Screenshot grounding data:
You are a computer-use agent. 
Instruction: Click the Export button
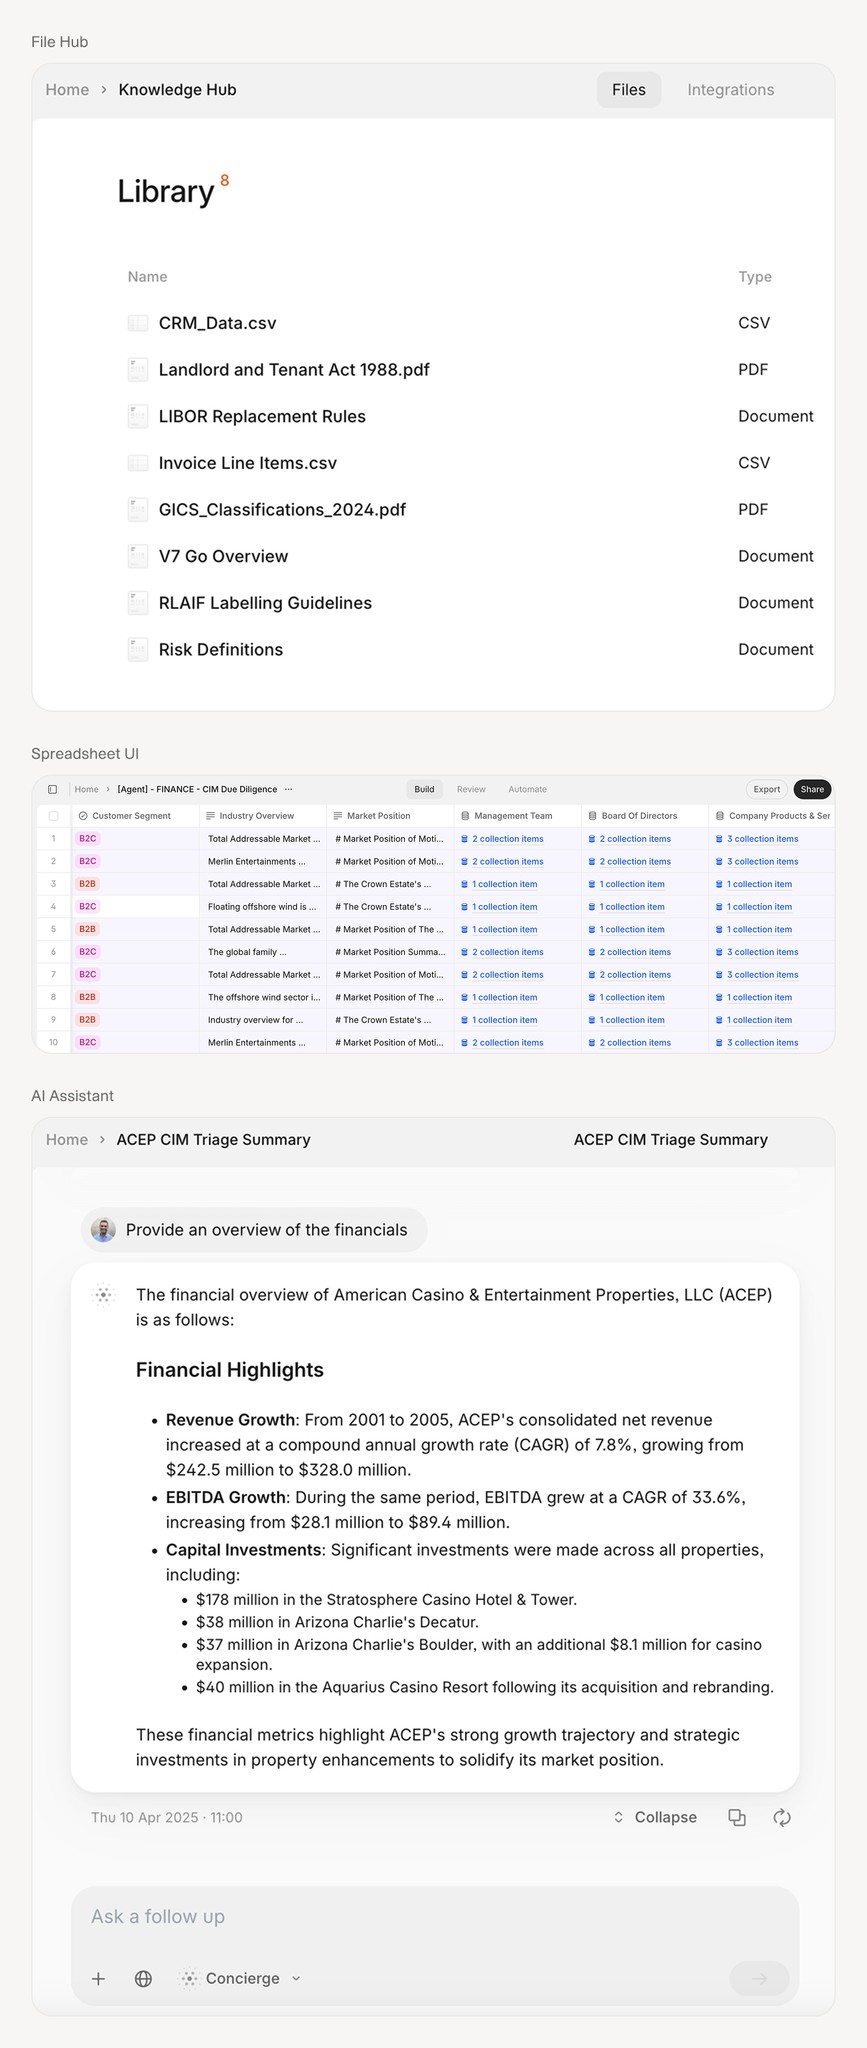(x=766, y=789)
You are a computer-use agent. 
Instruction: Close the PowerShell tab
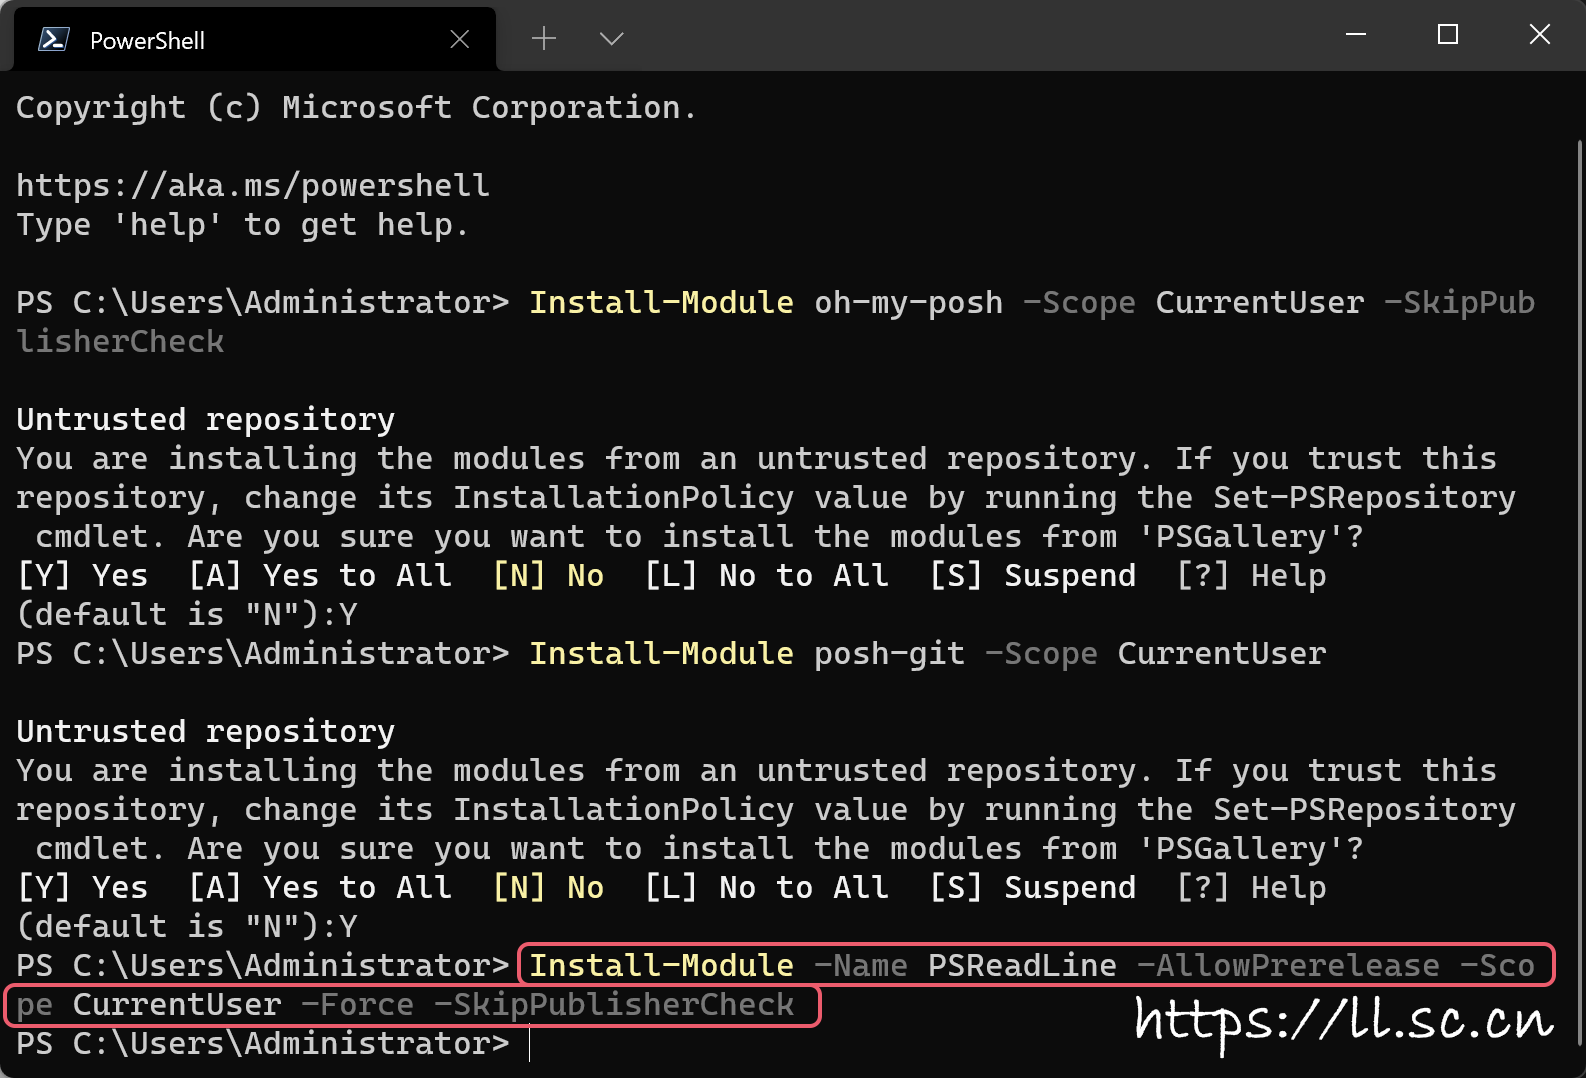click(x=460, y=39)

Problem to solve:
Could you copy all of the entries above exactly, without the pictures?

Solution to this task:
You are a computer-use agent. 
Instruction: Click the Export button
(x=766, y=789)
You are a computer-use agent. 
Instruction: Close the PowerShell tab
click(x=460, y=39)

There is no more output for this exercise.